Wieder ein Zeitbombenpost. Fire ist weg und vergnügt euch mit der überarbeiteten und erweiterten Version von EVA
Kapitel 1 – Angriff der Engel
Ich errinere mich noch genau an den ersten Tag nach den Bomben. L. Kannte ich damals bereits, aber sie lebte noch nicht in E., sondern im südlichen Teil des ohnehin kleinen Landes. Und wir hatten noch keinen Sex, was aber in dem Moment nicht weiter wichtig war. Jeder von uns hatte seine eigenen Geschichte, die bei ihr wohl konkreter – oder bloss häufiger, waren als bei mir.
Ich mochte es, sie zu besuchen, mit ihr DVDs anzusehen bis spät in die Nacht und danach über die Filme oder Serien zu diskutieren. An einen dieser Abende errinere ich mich besonders gut. Wir saßen unter einer Decke, tranken Kaffee um nicht einzuschlafen und assen aus ihrer Schokoladenkiste.
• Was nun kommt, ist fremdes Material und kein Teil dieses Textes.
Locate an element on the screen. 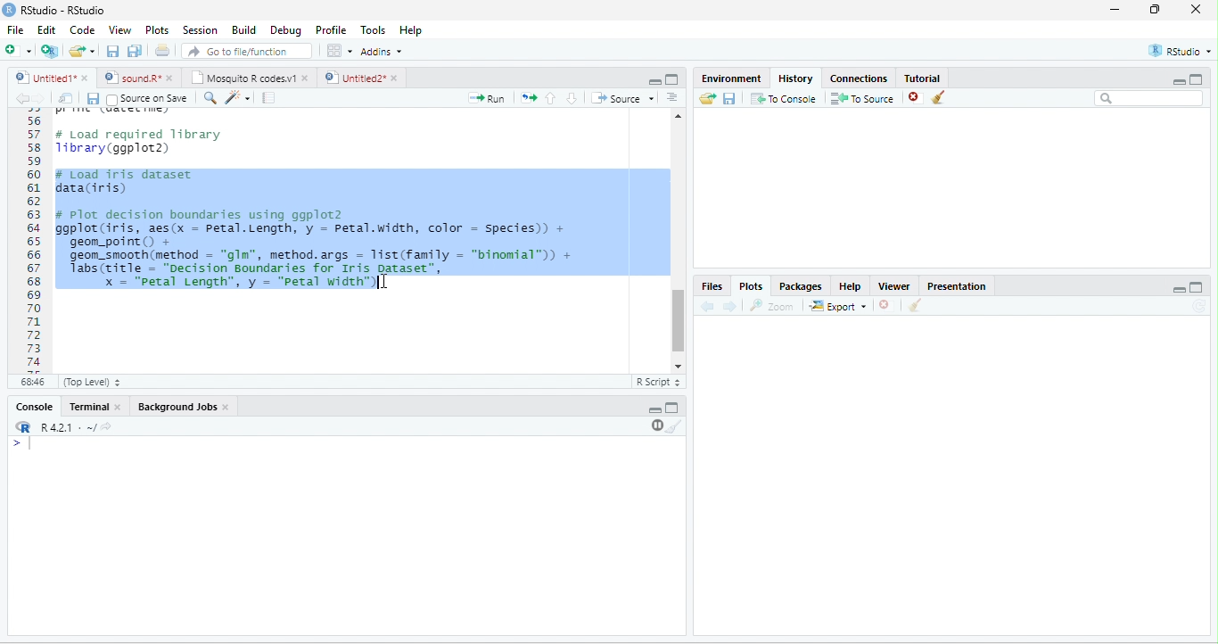 The width and height of the screenshot is (1218, 644). Background Jobs is located at coordinates (176, 407).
Sie besaß einen große Schuhkarton, gefüllt mit Schokolade und anderen Leckereien, den sie argwöhnisch hütete und meist in ihrem Zimmer versteckte – so dass niemand ihn entdecken und auf die Idee kommen könne, sich an ihrer Schokolade zu vergreifen. Ähnlich misstrauisch gegenüber ihrer Umwelt war sie in Bezug auf Alkohol, besonders bei ihrem geliebtem Rum und Martini.
Die Kiste war größer als alle Schuhkartons, die ich bisher gesehen hatte. Zuerst dachte ich, sie müsse ja riesige Füße haben. Ein Blick gen Boden vernichtete diesen Gedanken, der angesichts der Tatsache, dass sie kleiner war als ich, sowieso ein recht dummer gewesen war. Es war ganz einfach ein Schuhkarton für Stiefel.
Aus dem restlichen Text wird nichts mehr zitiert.